QUESTIONS À TRAITER.
(a) Selon le texte sur les frontières, combien de conditions le devoir d'hospitalité nécessite-t-il, et lesquelles ?
(b) Reproduisez sans rien changer le passage du texte sur les frontières qui s'ouvre sur les mots "Outre les reporters" et se clôt sur "est : no limits.".

=== TEXTE ===

C’est ainsi que la notion derridienne de « devoir inconditionnel d’hospitalité » appelle une sérieuse déconstruction. Rien n’est plus « conditionné » que le devoir d’hospitalité puisqu’il nécessite pas moins de trois conditions : des autres (on n’accorde pas l’hospitalité à ses parents ou à ses proches, seulement aux étrangers) ; un chez-soi (un lieu d’exercice de l’hospitalité) ; et enfin une porte (une frontière) que l’on puisse ouvrir ou fermer. A défaut, on se heurtera au mur de l’indifférence.
No limits
Il n’en demeure pas moins que dans le monde globalisé, la tendance est clairement à l’abolition de toutes les frontières, concrètes et abstraites. Globalisation ne signifie du reste rien d’autre que libre circulation des produits, des capitaux, de l’information et des hommes. A noter que le Français traduit couramment et à tort l’américain globalization par « mondialisation » qui signifie transfrontière tandis que « global » veut dire sans frontières. La nuance n’est pas mince. La figure topologique du global est le réseau qui ne saurait connaître de frontières, tout au plus des interfaces. On peut certes délimiter des domaines fermés avec identifiant et mot de passe « dans » le réseau, mais les internautes et les hackers y décèlent à juste titre quelque chose de contre-nature (d’étranger à la nature du réseau). Déjà, dans le monde physique, les frontières politiques introduisent des ruptures de charge dans les réseaux de transport, dont elles affectent la fluidité.
Outre les reporters et les médecins, la liberté et le commerce, l’art et la pensée, tout est ou se veut désormais « sans frontières ». L’Union européenne est à cet égard un ensemble politique original – bien qu’elle délègue encore aux États membres la garde un peu honteuse des frontières extérieures. Pour le reste, le mot d’ordre est : no limits.
Quand l’hypertexte pulvérise les frontières de l’écrit, comment discerner encore l’œuvre originale de la copie ou du plagiat ? De même pour les œuvres d’art qui tendent à inclure le public dans leurs installations. Tombeau de l’auteur et de ses droits (d’auteur) qui annonce peut-être la dissolution du sujet et de ses droits (de l’homme). De la même façon, les communautés se métissent, les institutions – de l’entreprise à la famille en passant par les gouvernements d’ouverture – se déstructurent en réseaux. Plus de limites entre les âges de la vie (adulescents, de la puberté à la retraite), le travail et le loisir, la présence et l’absence. Abolies les distinctions entre le public et le privé, le normal et le pathologique, le mécanique et le vivant, la guerre et la paix, la réalité et la fiction, l’info et l’intox, le spectacle et le spectacle. Et tandis que s’estompe la différenciation sexuelle, le génie génétique entreprend de lever la barrière des espèces. Seule subsiste encore – pour combien de temps ? – une frontière déjà incertaine entre la vie et la mort [2].

=== LES DONNÉES ===

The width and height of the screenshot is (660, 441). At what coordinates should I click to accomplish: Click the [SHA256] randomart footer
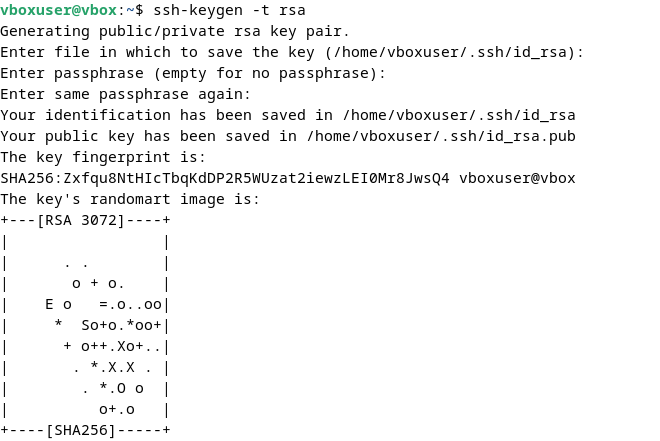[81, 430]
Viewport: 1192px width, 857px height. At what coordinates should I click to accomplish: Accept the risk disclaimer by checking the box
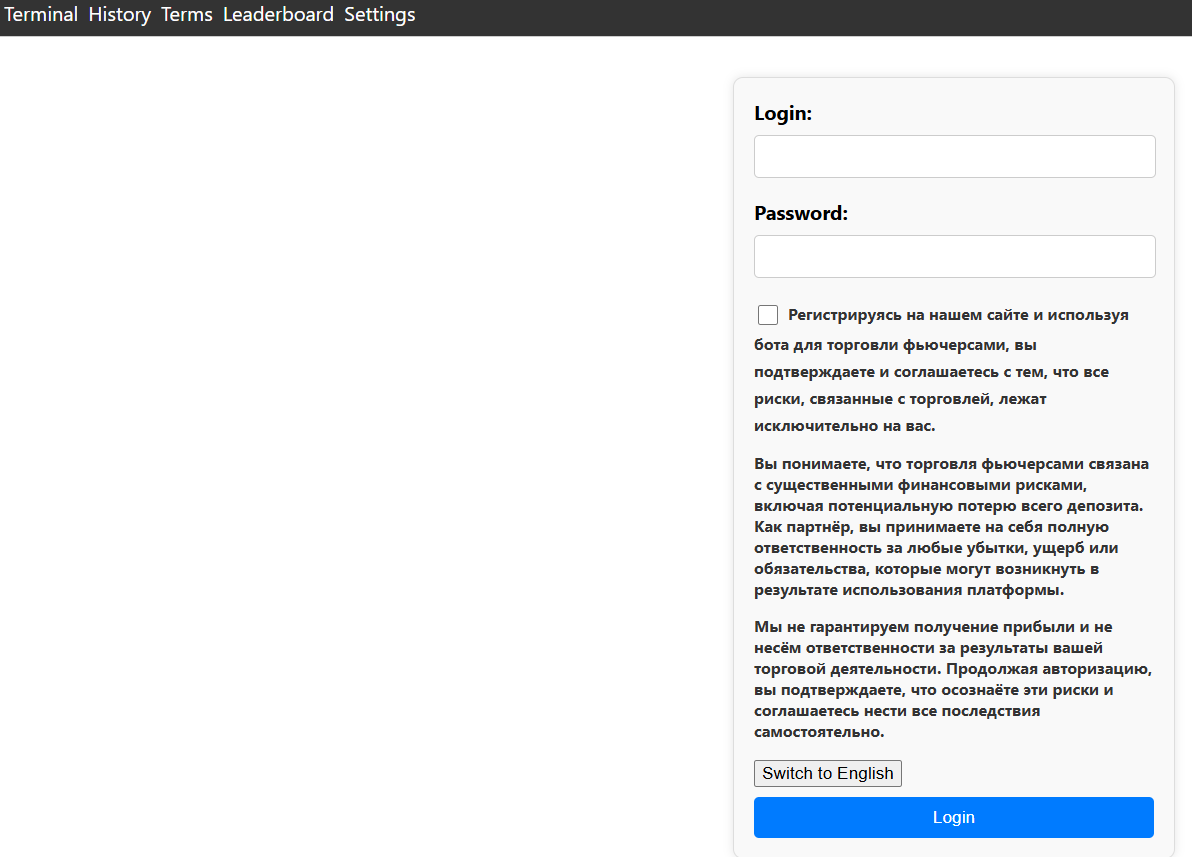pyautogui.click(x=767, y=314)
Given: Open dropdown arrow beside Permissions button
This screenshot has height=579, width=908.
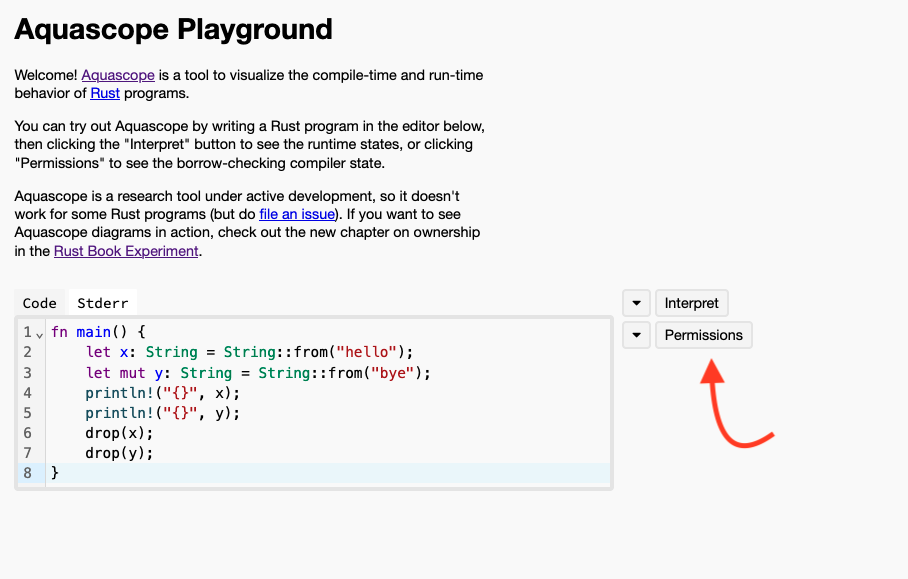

===
=== LES DONNÉES ===

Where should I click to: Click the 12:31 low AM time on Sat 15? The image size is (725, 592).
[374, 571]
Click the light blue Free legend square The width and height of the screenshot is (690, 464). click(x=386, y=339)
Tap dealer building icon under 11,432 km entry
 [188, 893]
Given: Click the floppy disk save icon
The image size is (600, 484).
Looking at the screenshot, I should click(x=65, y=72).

===

RÉSULTATS PAR TÂCHE.
(a) Il en nécessite trois : des autres, un chez-soi et une porte que l'on puisse ouvrir ou fermer.

(b)
Outre les reporters et les médecins, la liberté et le commerce, l’art et la pensée, tout est ou se veut désormais « sans frontières ». L’Union européenne est à cet égard un ensemble politique original – bien qu’elle délègue encore aux États membres la garde un peu honteuse des frontières extérieures. Pour le reste, le mot d’ordre est : no limits.